Cork footballers beginning this year’s championship from a low base
Reaching a Munster final against Kerry now the Rebel County’s primary target
Conor Counihan: “Championship is championship and you’re hoping that things can turn.”
Colm O’Neill: poised to be a central figure in the Cork attack this summer. Photograph: Lorcan Doherty/Inpho/Presseye
It is a sign of the times that so much of the focus on Cork’s football championship prospects, which open with this weekend’s match against Waterford, has centred not on perennial rivals Kerry but on Tipperary, who play the winners of the opening fixture in Dungarvan on Saturday evening.
Reaching the provincial final could bring with it the honour of opening the new Páirc Uí Chaoimh.
An intensely sobering 12 months began last year with relegation to Division Two followed by a first defeat against Tipp in 72 years and a mediocre league campaign that failed to deliver promotion.
Former manager Conor Counihan has been in the news this week with his comments on the falling standard of club football in the county. It is reflected in the spread of players in the team: previously when the All-Ireland club title was allocated regular shelf space in Cork – 11 times but none in the past 14 years – there were large representations from the big clubs but it’s more scattered now with fewer outstanding individuals.
Under-age has also been a diminishing influence. Whereas the last All-Ireland in the now defunct under-21 championship came in 2009, only last year the county contested the final and lost to Mayo. Cork have won six of the last nine provincial titles at the grade and with Tipperary winning two, Kerry have just one, this year, and yet have dominated at senior level.
A previously thriving minor grade has been affected by the growing opposition of team managers to the idea of dual players, which deprives the footballers of some excellent players.
Add in the misfortune of losing highly significant players: Brian Hurley, a terrific young forward, had just recovered from a hamstring avulsion in March when the same thing happened again on his comeback. Ciarán Sheehan, another prodigy of a couple of years ago, now plays in the AFL with Carlton.
Colm O’Neill, another victim of chronic injury, has been minded during the league and it is hoped that he will be in a position to make a big impact during the summer but were the other two available he would be part of a formidable full-forward line rather than its primary focus.
There was positive news at the start of the year for manager Peadar Healy with former All Star Aidan Walsh deciding to recommit exclusively to football but the supply of emerging players hasn’t been startling despite the under-21 successes.
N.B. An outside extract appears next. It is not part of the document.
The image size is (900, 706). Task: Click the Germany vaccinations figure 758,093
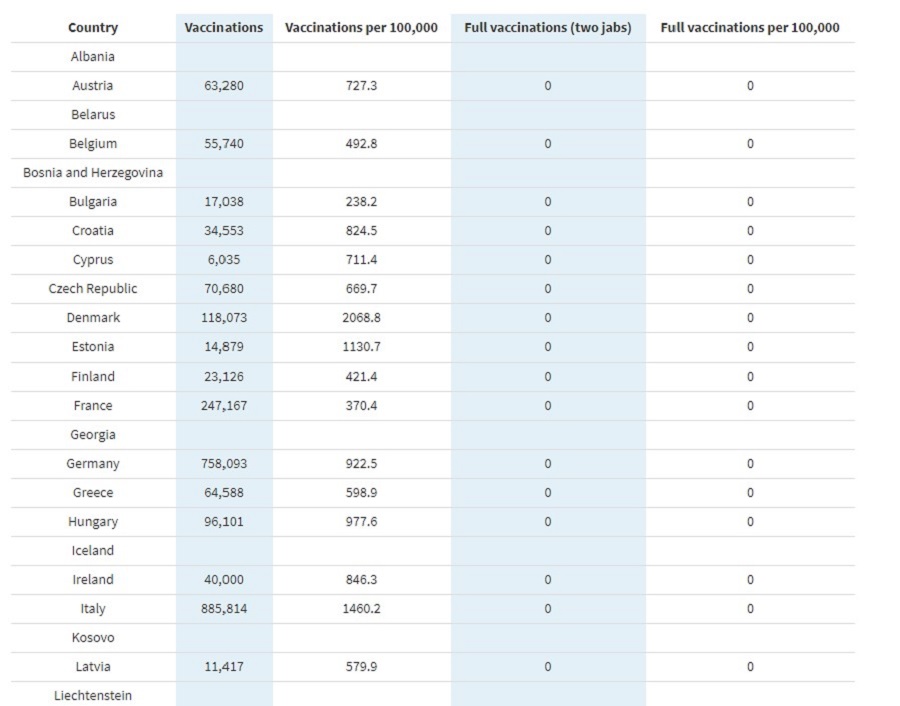point(224,463)
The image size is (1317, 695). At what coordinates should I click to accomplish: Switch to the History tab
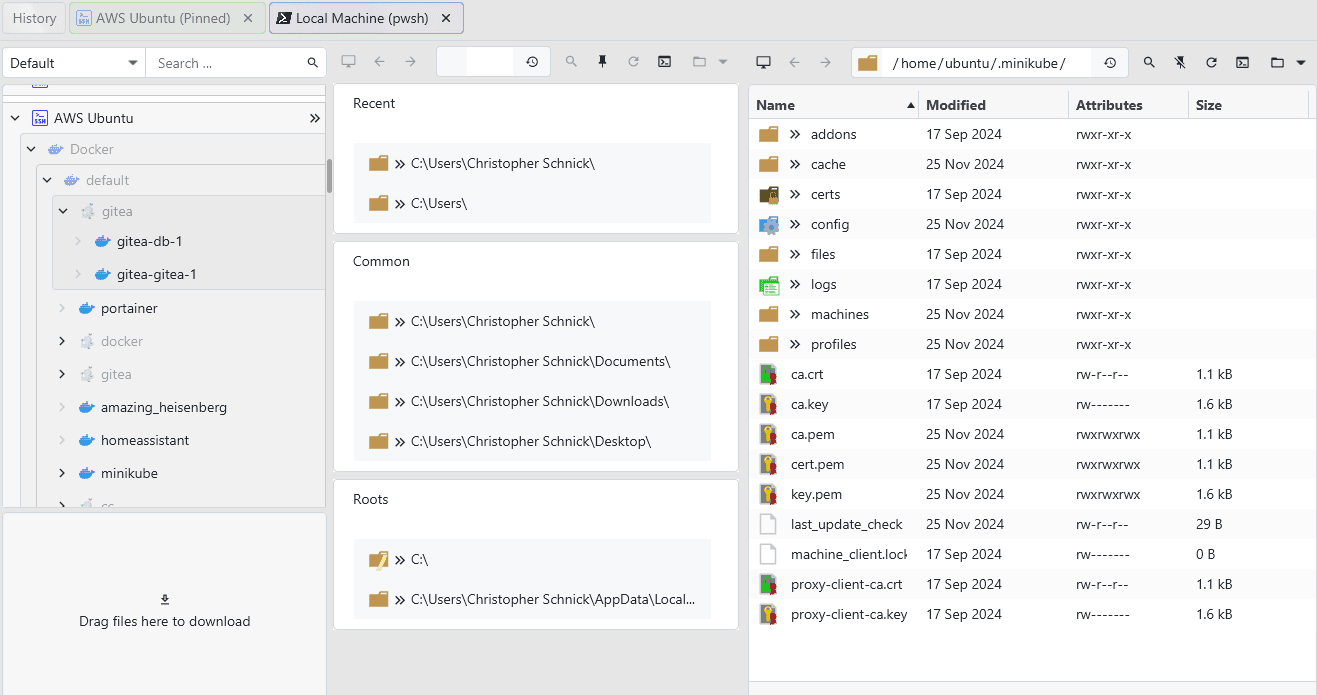(x=35, y=18)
The league was a major disappointment. It began with a creditable draw against eventual winners Galway, whom Cork should have beaten, and deteriorated to the point where the county won just two of its seven matches, against the relegated counties Derry and Fermanagh.
“Yeah, I suppose the league wasn’t what you’d like it to be,” said Counihan, the last manager to bring the eponymous Sam Maguire back to his native county in 2010. “But look, championship is championship and you’re hoping that things can turn. They’ve a big game – well, Waterford and you’re hoping you can overcome that but obviously if you do it’s Tipp and that’s a big challenge.”
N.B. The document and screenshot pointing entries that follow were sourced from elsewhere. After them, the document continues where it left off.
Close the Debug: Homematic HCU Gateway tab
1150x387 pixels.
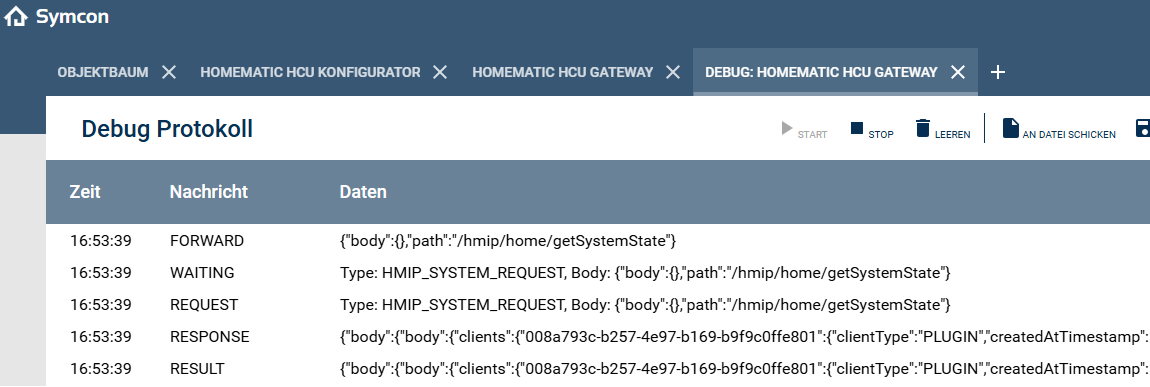[958, 72]
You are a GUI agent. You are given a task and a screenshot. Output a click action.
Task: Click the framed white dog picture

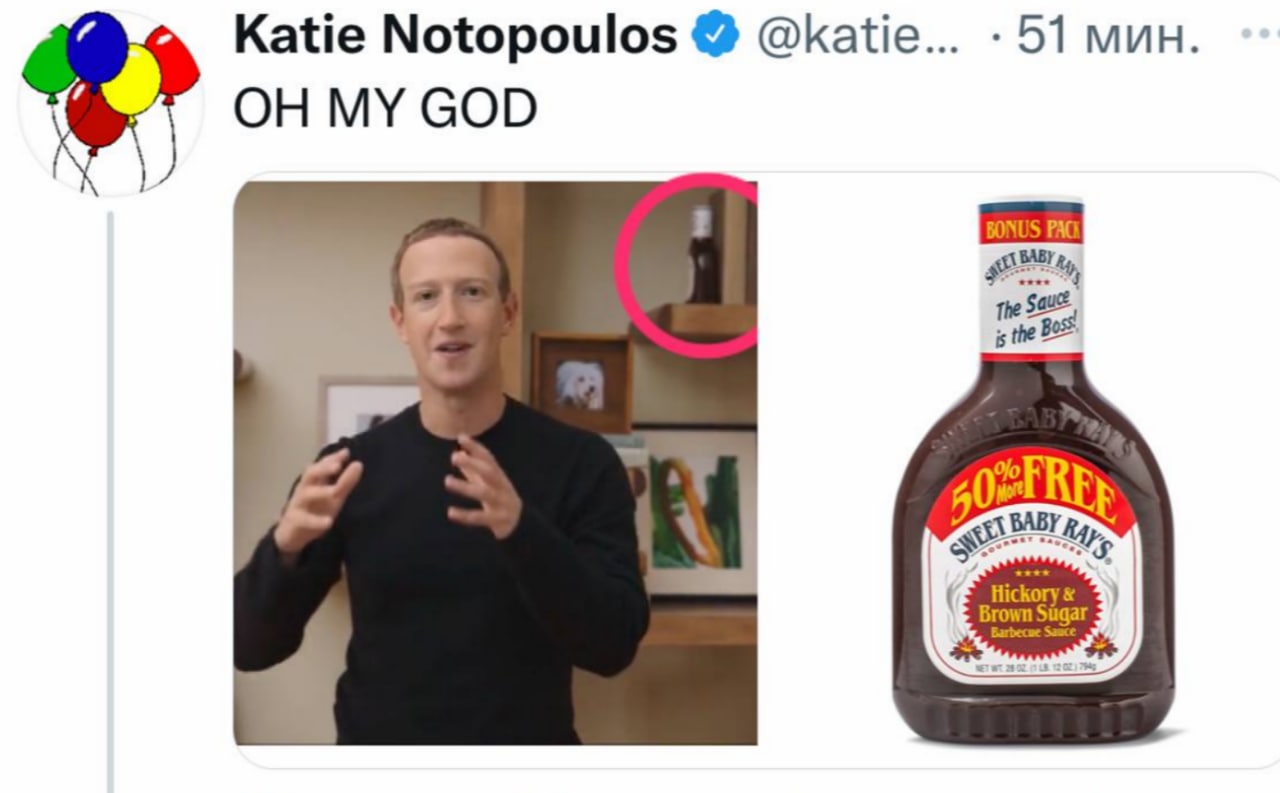(581, 384)
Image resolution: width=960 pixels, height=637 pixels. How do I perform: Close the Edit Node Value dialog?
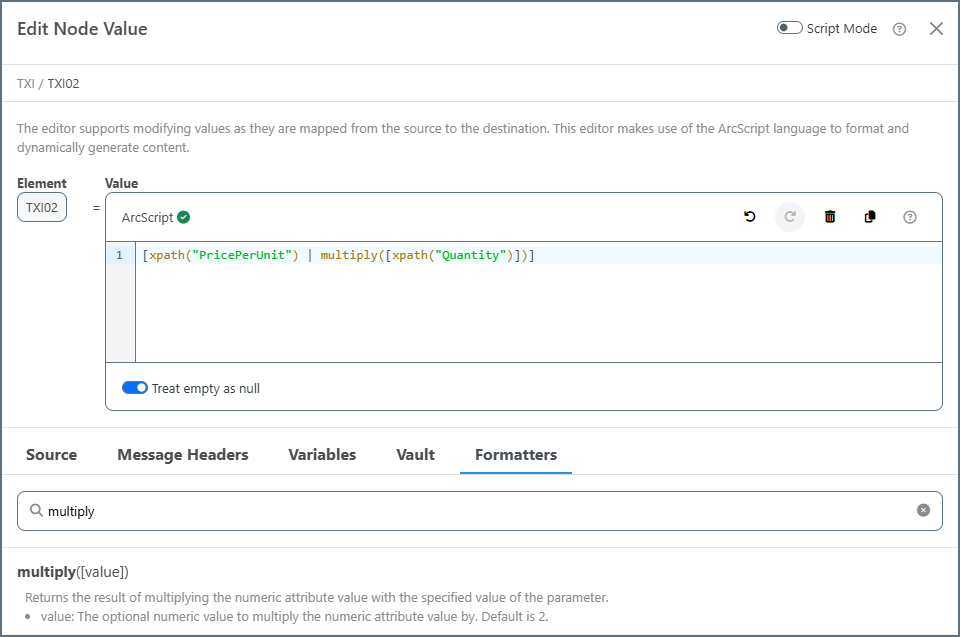coord(936,29)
This new challenge comes at a time when Kerry are enjoying their most dominant run in the province since Mick O’Dwyer’s time in charge 30 years ago. Tipp have become a serious force at under-age level, winning an All-Ireland minor and reaching an under-21 final and under the experienced management of Liam Kearns, they translated this into senior presence a year ago –reaching a first senior semi-final since the 1930s.
Counihan is asked if the county has been stung by the first championship defeat by Tipperary since the 1940s
“A bit but the reality is there was more than Cork stung by Tipp last year. They’re a good side now and they proved that in the league again. They’re no flash in the pan. It was inevitable in many ways because they were having success at underage so, you know, it’s coming through at adult level as well. Yeah, I just hope it might stop for one Sunday.”